# My ganache was too rich...



## lisamarie (Nov 24, 2007)

I made ganache for the first time last night, and it was richer than I expected. I've had bakery-bought desserts containing ganache before, and it was sweeter. Can you add sugar to it? And if so, at which point of the process would you add the sugar? 

Thanks


----------



## kuan (Jun 11, 2001)

Was your chocolate extra dark? Pick a favorite chocolate. A lighter one with more sugar this time.


----------



## lisamarie (Nov 24, 2007)

It was semi-sweet Ghiradelli. I really want to try this Callebaut everyone talks about. Next time.  Thanks!


----------



## blueicus (Mar 16, 2005)

Hmm.... if it's a semi-sweet I'm not sure how it can be construed as too rich. What is your ratio of cream to chocolate? Are you adding butter to the end? The amount of cream will affect both the consistency of the cooled ganache, colour, and flavour.


----------



## boar_d_laze (Feb 13, 2008)

Lisamarie,

A classic ganache uses equal weights of couverture or semi-sweet chocolate and cream for a light filling, 2 weights chocolate to 1 cream for truffle, or 3 chocolate to 1 cream for glaze. Sometimes, as Blueicus implied, a little butter is added to the cream. Vanilla, liqueur or booze are typical additions -- to make it taste good.

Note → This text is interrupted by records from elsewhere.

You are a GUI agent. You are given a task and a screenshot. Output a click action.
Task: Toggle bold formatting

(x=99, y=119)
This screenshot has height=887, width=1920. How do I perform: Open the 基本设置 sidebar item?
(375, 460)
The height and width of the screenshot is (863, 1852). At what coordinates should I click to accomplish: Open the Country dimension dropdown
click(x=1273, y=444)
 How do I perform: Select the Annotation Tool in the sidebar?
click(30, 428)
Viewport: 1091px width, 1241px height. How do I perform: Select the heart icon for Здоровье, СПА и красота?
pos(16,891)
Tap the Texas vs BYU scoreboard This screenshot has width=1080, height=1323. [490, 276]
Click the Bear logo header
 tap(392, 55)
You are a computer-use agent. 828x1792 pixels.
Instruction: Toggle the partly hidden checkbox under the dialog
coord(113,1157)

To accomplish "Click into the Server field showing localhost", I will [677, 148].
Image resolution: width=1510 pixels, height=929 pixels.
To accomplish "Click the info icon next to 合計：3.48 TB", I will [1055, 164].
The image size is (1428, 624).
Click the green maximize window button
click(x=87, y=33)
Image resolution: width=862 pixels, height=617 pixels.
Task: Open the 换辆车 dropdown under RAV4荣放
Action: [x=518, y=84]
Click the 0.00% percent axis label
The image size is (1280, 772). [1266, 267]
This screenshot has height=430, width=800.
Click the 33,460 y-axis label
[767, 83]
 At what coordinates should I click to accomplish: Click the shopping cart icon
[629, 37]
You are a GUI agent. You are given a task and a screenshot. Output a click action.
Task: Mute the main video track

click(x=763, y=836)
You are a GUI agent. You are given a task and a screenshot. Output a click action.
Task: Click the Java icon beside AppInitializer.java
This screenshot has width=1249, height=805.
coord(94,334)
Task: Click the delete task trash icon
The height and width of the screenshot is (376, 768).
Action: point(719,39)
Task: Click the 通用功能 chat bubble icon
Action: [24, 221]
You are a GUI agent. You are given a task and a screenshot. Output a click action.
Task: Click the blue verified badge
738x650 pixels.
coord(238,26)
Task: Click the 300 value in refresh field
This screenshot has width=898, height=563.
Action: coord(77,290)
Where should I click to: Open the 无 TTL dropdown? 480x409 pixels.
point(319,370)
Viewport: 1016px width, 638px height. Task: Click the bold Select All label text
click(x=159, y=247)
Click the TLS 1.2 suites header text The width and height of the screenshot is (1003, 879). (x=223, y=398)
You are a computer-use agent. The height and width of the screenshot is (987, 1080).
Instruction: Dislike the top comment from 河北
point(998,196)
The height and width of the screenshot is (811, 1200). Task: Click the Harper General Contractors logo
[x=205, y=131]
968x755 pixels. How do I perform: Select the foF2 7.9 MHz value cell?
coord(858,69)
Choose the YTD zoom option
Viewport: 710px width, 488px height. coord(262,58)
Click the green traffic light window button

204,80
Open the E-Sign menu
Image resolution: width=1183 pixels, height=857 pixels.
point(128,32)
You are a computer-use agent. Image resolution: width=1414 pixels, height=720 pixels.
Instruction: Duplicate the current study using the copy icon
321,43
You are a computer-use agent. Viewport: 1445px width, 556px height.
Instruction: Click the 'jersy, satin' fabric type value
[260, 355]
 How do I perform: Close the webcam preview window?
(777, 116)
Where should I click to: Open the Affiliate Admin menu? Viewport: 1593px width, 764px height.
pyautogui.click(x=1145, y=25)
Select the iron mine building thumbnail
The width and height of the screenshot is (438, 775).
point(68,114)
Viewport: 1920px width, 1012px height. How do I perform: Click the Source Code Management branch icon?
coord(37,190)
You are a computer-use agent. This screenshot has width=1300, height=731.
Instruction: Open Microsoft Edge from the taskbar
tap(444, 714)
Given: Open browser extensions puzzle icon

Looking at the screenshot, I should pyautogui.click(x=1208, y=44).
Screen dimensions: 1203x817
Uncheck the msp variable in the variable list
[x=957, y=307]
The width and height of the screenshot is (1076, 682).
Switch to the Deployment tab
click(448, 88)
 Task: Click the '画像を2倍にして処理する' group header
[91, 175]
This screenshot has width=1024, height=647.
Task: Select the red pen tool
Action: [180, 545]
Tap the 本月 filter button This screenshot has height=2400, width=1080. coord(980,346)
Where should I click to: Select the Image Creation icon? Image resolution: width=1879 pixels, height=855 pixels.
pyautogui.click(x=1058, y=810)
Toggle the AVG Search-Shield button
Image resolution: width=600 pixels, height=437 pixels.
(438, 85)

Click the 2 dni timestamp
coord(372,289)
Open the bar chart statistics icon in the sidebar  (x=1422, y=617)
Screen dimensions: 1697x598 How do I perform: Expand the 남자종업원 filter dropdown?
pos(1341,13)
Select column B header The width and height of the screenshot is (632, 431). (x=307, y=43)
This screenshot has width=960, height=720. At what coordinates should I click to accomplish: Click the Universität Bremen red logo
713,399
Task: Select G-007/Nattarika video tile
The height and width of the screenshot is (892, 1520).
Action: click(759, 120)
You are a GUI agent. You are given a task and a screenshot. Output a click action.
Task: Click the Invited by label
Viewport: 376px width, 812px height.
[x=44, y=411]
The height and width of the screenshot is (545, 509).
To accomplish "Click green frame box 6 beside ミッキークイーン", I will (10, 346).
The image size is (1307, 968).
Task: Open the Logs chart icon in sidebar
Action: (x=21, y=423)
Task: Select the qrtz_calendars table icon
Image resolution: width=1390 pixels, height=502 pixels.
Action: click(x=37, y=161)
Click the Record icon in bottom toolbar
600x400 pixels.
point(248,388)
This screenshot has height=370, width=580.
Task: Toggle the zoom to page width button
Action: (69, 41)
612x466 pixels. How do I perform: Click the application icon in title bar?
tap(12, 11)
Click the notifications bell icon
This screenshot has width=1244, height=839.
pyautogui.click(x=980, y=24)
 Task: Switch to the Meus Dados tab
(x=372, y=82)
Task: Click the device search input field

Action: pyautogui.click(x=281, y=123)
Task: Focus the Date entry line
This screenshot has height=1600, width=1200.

The "foolproof" (but not the classic) method of making ganache is to chop the chocolate into small pieces, bring the cream to the boil, add the butter, stir to melt it, then remove the cream and butter from the heat. Beat the chocolate into the cream, preferably with a French whisk (heavy wire, elongated pear shape -- made to incorporate ingredients rather than air) with fast strokes, relying on residual heat to melt the chocolate. Blueicus mentioned adding butter "to the end," but I'm not familiar with that, I learned to put it in the cream before the chocolate.

In the classic method, the chocolate is melted before adding the cream to it. Done right -- better gloss and texture. Done wrong -- lumpy disaster. 

Assuming your technique was similar to one of those described, what ratio of chocolate to cream did you use? And, what do you mean by "rich?"

Ghirardelli is excellent chocolate with a distinctive taste. It's barely possible that your sensation that the ganache was extra rich came from Ghirardelli's unique quality, but not likely since it's in so many other product lines -- e.g., Starbucks (ugh!) uses it quite a bit -- so you're almost certainly familiar with it. Starbucks aside, it's hard to do better than Ghirardelli, only different (and more expensive). 

BDL


----------



## shreyam (Feb 15, 2008)

Thanks for the tips...


----------